Por Cid Tomanik
Em contratos de fornecimento de gás canalizado, especialmente com consumidores industriais e comerciais de médio e grande porte, é comum observar cláusulas que estabelecem penalidades operacionais e compromissos mínimos de pagamento, como o chamado take or pay.
Para muitos, esses dispositivos têm uma natureza meramente contratual, inseridos como instrumentos de disciplina operacional ou proteção à concessionária. No entanto, sob a ótica contábil, essas previsões revelam riscos relevantes, muitas vezes negligenciados, que afetam diretamente o resultado, a saúde financeira e a qualidade da informação contábil das empresas usuárias.
As chamadas multas operacionais previstas em razão de infrações técnicas, como ultrapassagem de limites de consumo, falhas em equipamentos de medição ou descumprimento de padrões de segurança, são geralmente aplicadas de forma direta na fatura mensal pela concessionária.

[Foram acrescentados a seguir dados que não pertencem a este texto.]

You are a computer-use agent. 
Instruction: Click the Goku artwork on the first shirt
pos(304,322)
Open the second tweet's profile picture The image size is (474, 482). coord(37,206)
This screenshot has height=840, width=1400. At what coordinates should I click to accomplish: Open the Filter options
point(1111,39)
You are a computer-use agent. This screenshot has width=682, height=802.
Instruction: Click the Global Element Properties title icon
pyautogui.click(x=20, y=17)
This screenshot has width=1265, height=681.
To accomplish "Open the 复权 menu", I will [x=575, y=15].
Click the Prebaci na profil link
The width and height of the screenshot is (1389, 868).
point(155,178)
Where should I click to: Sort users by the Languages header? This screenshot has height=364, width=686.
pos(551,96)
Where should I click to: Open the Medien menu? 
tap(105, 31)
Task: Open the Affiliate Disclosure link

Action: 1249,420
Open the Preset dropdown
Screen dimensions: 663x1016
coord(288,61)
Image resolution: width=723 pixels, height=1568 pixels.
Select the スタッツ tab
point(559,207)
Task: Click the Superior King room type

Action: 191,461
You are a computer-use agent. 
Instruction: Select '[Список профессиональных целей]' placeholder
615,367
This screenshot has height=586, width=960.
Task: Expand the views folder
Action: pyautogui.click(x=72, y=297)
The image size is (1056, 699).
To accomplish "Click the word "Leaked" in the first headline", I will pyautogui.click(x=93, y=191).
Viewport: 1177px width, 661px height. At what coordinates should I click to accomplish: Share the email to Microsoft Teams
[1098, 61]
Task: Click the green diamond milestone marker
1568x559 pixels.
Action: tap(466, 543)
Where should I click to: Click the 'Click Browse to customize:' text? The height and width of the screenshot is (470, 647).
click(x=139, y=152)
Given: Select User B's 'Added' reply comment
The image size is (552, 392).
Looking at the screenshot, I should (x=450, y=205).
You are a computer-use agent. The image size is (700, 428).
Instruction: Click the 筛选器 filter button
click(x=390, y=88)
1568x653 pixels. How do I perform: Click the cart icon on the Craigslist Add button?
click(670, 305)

A recorrência dessa prática, ainda que contratualmente respaldada, exige do contador uma postura proativa. Essas penalidades não são apenas “ajustes de cobrança”, mas sim despesas operacionais reconhecíveis por competência, com impacto direto no resultado do exercício. Ignorar sua materialidade pode levar a distorções contábeis, principalmente quando somadas ao longo do ano.
Além disso, essas multas funcionam como indicadores de falha de gestão contratual. Quando frequentes, revelam problemas na governança do consumo energético e fragilidade nos controles internos da empresa.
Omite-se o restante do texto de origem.